Electrical impedance tomography's correlation to lung volume is not influenced by anthropometric parameters.

STUDY OBJECTIVES: Electrical impedance tomography (EIT) is able to reflect physiological parameters such as real-time changes in global and regional lung volume. EIT can aid in the assessment of lung recruitment, and its use has been validated in preliminary studies monitoring mechanical ventilation at the bedside. ICU patients vary widely in their body habitus, and obesity is becoming more prevalent. Our primary research purpose was to establish whether anthropometric parameters influence EIT's reliability. Our secondary question was whether body position alters its correlation to spirometric measurements. SUBJECTS: 22 healthy adult volunteers (12 male, 10 female) with broadly variable anthropometric parameters. INTERVENTIONS: Simultaneous measurements of changes in lung volume using EIT imaging and a pneumotachograph were obtained with two breathing patterns (quiet and deep breathing) and in four body positions (standing, sitting, semi-reclining and supine). MEASUREMENTS AND RESULTS: Correlation between measurements of changes in lung volume using EIT imaging and a pneumotachograph was excellent. Variations attributable to anthropometric measurements accounted for at most a 1.3% difference. CONCLUSIONS: Anthropometric variability and body position do not adversely influence the EIT estimation of changes in lung volume. These data suggest EIT could be used to monitor critically ill mechanically ventilated adults with variable body habitus regardless of position.

A parametric model of the relationship between EIT and total lung volume.

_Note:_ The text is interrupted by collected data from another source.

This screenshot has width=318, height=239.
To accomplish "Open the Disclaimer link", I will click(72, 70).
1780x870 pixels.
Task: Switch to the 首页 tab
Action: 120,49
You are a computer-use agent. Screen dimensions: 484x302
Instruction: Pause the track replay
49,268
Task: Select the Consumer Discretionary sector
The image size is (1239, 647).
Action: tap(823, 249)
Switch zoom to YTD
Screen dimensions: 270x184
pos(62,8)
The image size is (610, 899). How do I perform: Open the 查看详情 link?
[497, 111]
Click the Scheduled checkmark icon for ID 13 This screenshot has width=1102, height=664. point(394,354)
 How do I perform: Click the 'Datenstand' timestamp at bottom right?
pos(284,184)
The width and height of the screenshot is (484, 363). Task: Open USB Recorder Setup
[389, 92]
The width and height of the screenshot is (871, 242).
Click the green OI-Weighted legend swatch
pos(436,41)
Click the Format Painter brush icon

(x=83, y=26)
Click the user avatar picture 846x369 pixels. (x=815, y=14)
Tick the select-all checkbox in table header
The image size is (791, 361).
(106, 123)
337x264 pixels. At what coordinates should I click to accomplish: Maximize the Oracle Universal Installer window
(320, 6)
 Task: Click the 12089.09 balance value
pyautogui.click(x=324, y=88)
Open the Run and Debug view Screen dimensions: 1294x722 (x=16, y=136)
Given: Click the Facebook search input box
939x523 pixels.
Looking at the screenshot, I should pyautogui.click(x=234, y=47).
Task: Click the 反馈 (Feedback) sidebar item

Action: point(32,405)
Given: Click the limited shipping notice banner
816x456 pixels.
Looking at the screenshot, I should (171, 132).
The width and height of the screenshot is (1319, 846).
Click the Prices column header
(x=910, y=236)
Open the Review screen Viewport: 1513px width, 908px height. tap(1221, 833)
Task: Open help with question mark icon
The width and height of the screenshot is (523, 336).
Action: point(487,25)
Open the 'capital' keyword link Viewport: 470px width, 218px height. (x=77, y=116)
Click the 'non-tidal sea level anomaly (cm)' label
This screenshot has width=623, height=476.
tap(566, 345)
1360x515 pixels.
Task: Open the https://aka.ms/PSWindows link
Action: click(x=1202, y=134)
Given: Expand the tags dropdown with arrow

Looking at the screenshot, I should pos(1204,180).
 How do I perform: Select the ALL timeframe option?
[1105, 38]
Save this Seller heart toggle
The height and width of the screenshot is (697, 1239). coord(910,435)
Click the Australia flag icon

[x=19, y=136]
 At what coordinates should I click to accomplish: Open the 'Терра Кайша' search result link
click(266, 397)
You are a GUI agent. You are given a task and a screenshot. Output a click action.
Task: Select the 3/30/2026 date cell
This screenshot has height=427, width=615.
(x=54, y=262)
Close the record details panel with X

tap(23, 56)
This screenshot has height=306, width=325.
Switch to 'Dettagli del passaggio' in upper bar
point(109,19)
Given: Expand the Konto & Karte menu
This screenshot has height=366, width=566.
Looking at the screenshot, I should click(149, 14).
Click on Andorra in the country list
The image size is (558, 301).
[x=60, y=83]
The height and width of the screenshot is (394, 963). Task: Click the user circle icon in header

Spirometry and electrical impedance tomography (EIT) data from 26 healthy subjects (14 males, 12 females) were used to develop a model linking contrast variations in EIT difference images to lung volume changes. Eight recordings, each 64 s long, were made for each subject in four postures (standing, sitting, reclining at 45 degrees, supine) and two breathing modes (quiet tidal and deep breathing). Age, gender and five anthropometric variables were recorded. The database was divided into four subsets. The first subset, data from 22 subjects (12 males, 10 females) recorded in deep breathing mode, was used to create the model. Validation was done with the other subsets: data recorded during quiet tidal breathing in the same 22 subjects, and data recorded in both breathing modes for the other four subjects. A quadratic equation in DeltaV(P) (lung volume changes recorded by the spirometer) provided a very good fit to total contrast changes in the EIT images. The model coefficients were found to depend on posture, gender, thoracic circumference and scapular skin fold. To validate the model, the quadratic equation was inverted to estimate lung volume changes from the EIT images. The estimated changes were then compared to the measured volume changes. Validations with each data subset yielded mean standard errors ranging from 9.3% to 12.4%. The proposed model is a first step in enabling inter individual comparisons of EIT images since: (1) it provides a framework for incorporating the effects of anthropometric variables, gender and posture, and (2) it references the images to a physical quantity (volume) verifiable by spirometry.